In the spatial models, a score of one reflects an area with low siting conflicts. A score of zero reflects an area with high siting conflicts. The paper evaluated the spatial distributions for 23 species listed under the U.S. Endangered Species Act and Marine Mammal Protection Act, identifying high-use and low-use areas for each species and scoring these areas from 0.1 to 0.9. A score of 0.1 reflected a high-use area for an endangered species with a small and declining population; a score of 0.9 reflected a low-use area for a non-strategic MMPA stock.

NOAA said that the researchers combined these layers spatially and integrated them into the siting model. The NOAA Fisheries combined layer informed relative risk for siting wind energy activities in a given area while accounting for the overlap of different protected species.  

This integration resulted in a 70 percent reduction in potential siting conflicts with protected species within the final selected wind energy area. These estimates are based on current and expected species occurrence and distribution patterns. This work represented a successful collaboration between NOAA Fisheries, NOAA National Centers for Coastal Ocean Science, and the Bureau of Ocean Energy Management.

The goal was to proactively minimize potential interactions between renewable energy development and protected species. The approach is straightforward, repeatable, and transferable to other regions, to other sensitive or protected species, and to other marine spatial planning applications. However, these are static models. NOAA Fisheries needs continuous monitoring data to ensure models can be adapted to shifting species distributions due to climate change or ecosystem perturbations. 

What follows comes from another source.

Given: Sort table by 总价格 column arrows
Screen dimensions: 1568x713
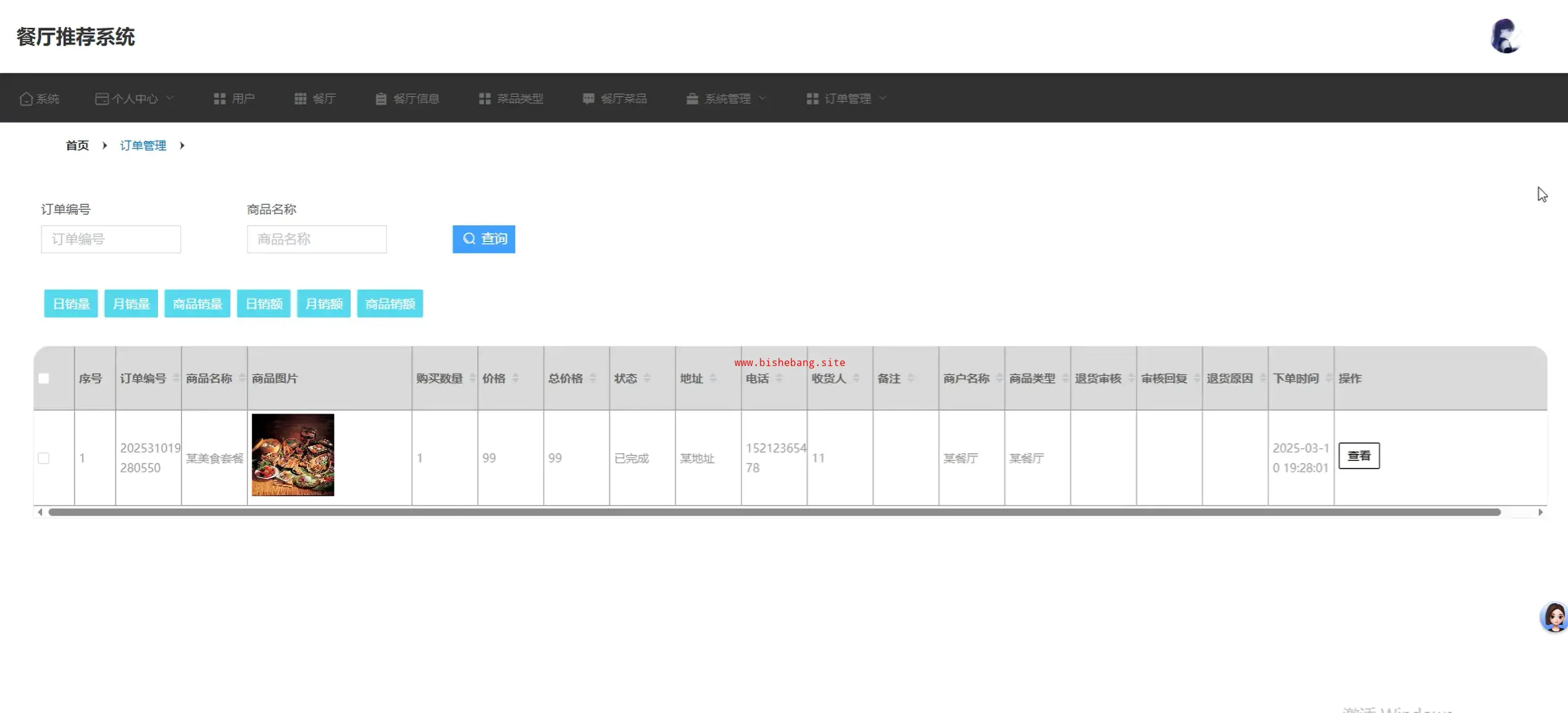Looking at the screenshot, I should [593, 378].
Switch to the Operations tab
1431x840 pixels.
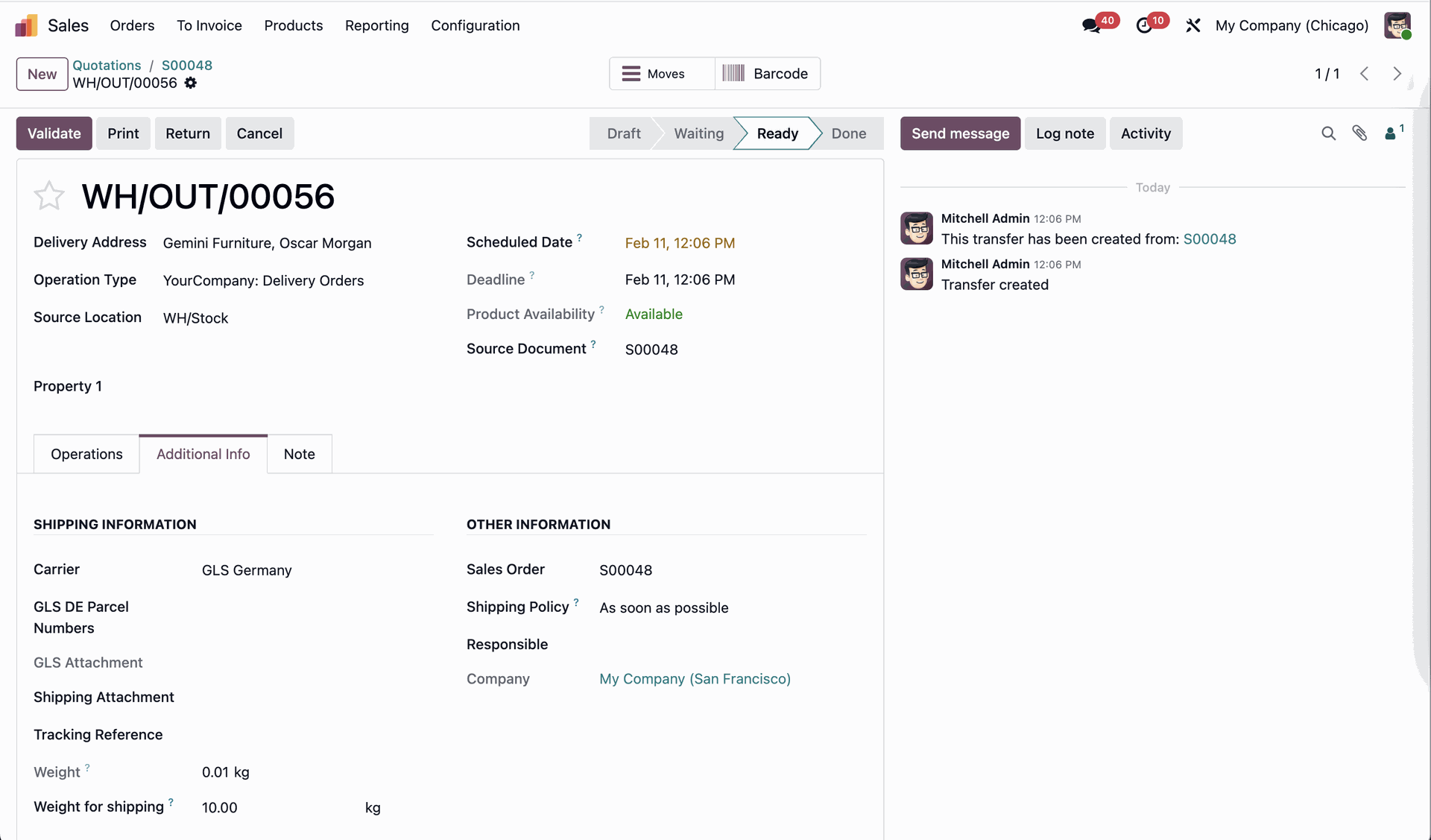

NOAA hopes that this collaborative work will provide a foundation for early engagement and strategic marine spatial planning for offshore wind energy to reduce potential adverse effects on protected species. It also provides a reference for work conducted to inform this process and a template for other regions as these efforts expand.

Last year the Biden Administration announced that the first two of its planned wind farms will be off the coast of Galveston, Texas, and Lake Charles, Louisiana.

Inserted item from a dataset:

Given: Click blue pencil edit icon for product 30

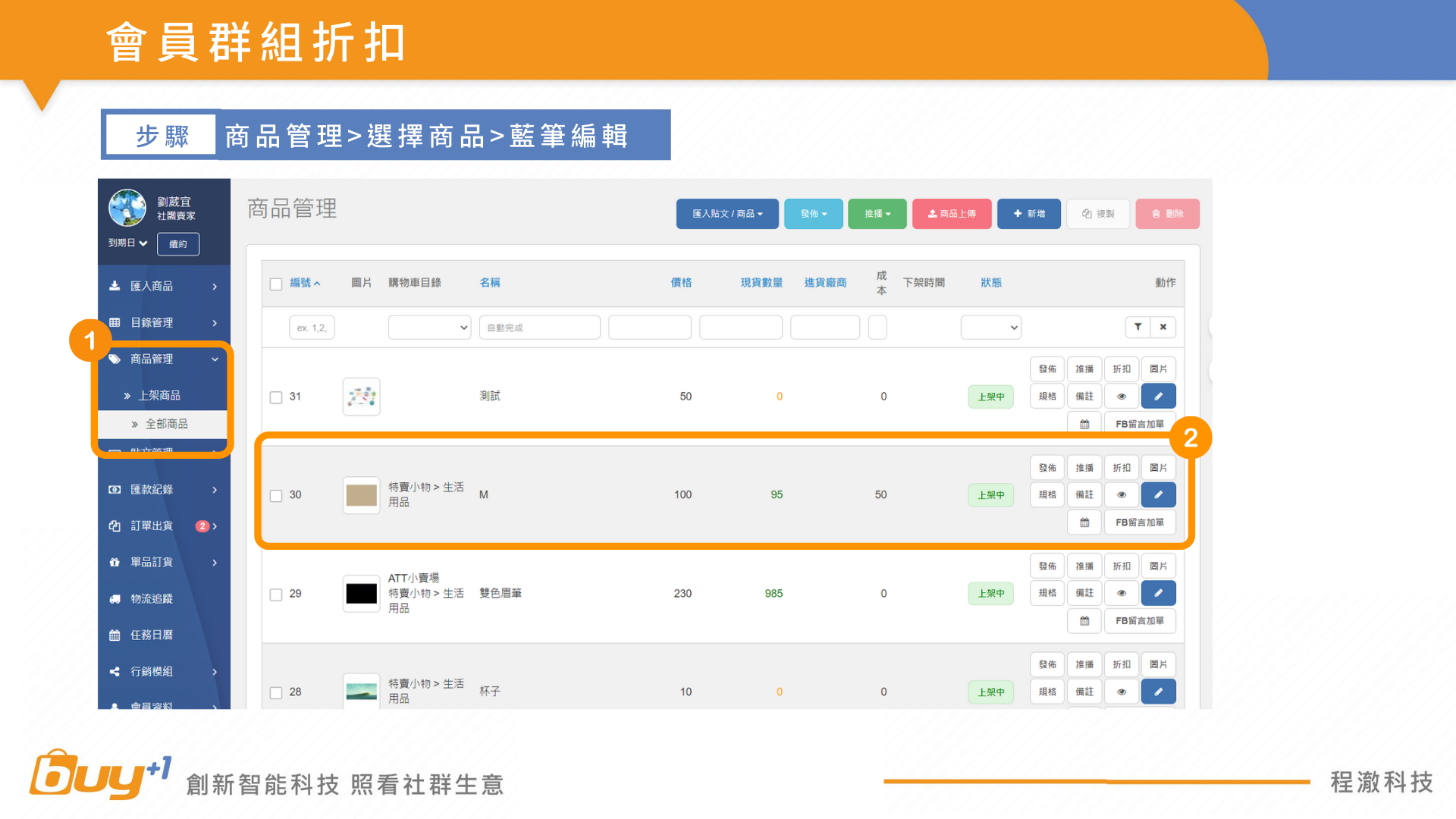Looking at the screenshot, I should tap(1158, 494).
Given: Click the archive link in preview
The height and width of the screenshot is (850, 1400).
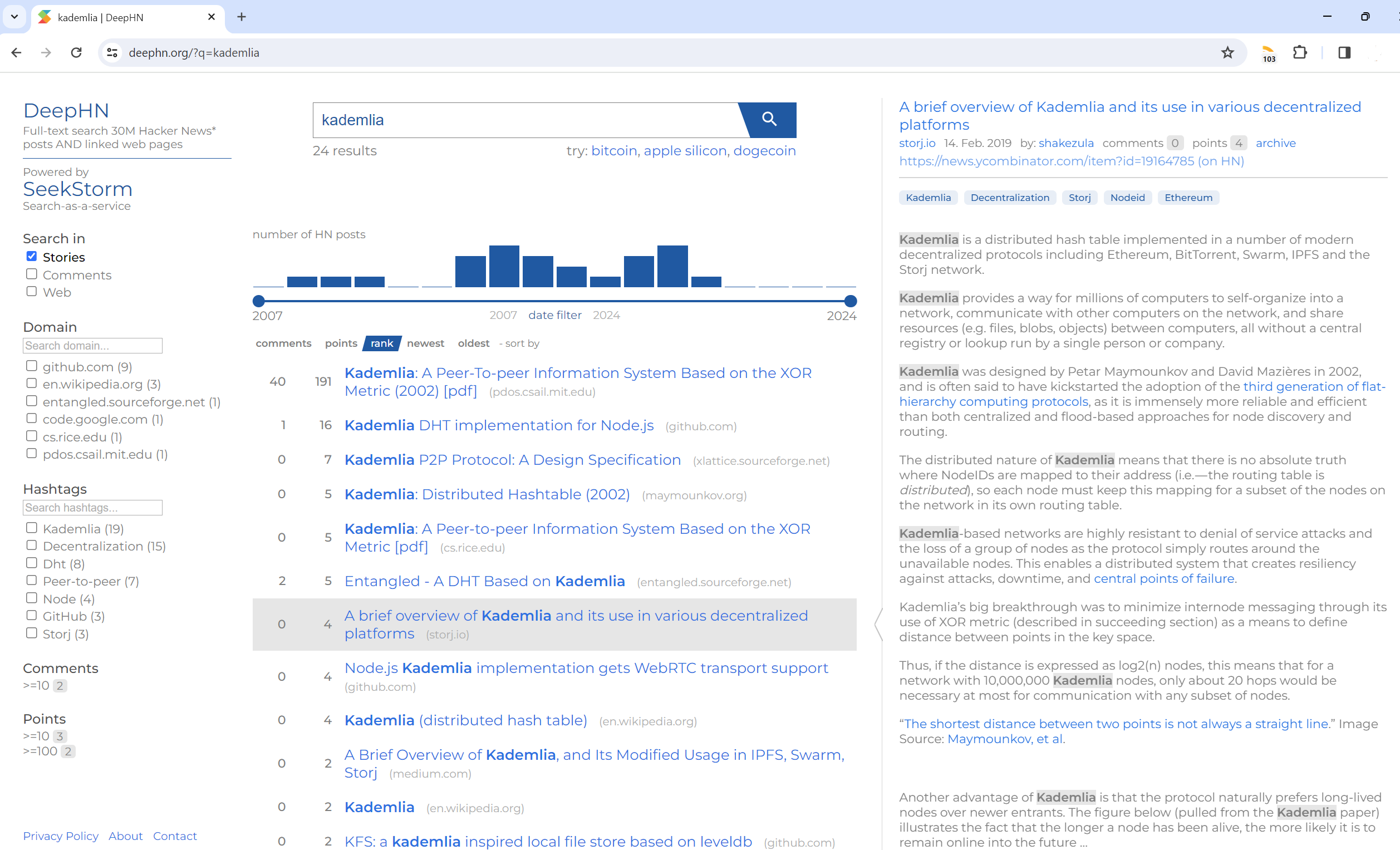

The Galveston wind farm will be developed 24 nautical miles off the coast of Galveston, covering a total of 546,645 acres and will power 2.3 million homes, according to the U.S. Interior Department’s Bureau of Ocean Energy Management. The Louisiana wind farm will be about 56 nautical miles off the coast of Lake Charles, Louisiana, and will cover 188,023 acres with the potential to power 799,000 homes. The Biden Administration has not yet announced its plans for the Alabama Gulf Coast.

There are concerns that wind farms in the Gulf of Mexico will be cost-prohibitive and that hurricanes will do substantial damage to offshore wind farms making recovery from future hurricanes even more protracted. This is on top of the environmental concerns that the NOAA study seeks to address.

There is also a significant cost element to this. One researcher estimates that it would cost four times as much money to produce electricity from Gulf of Mexico wind farms as it does to produce it from natural gas in Louisiana now.

Producing more green energy will almost certainly result in substantially higher electric bills for American consumers.

There are currently only two operational offshore wind farms in the U.S. – one off of the coast of Rhode Island and the other off of the coast of Virginia.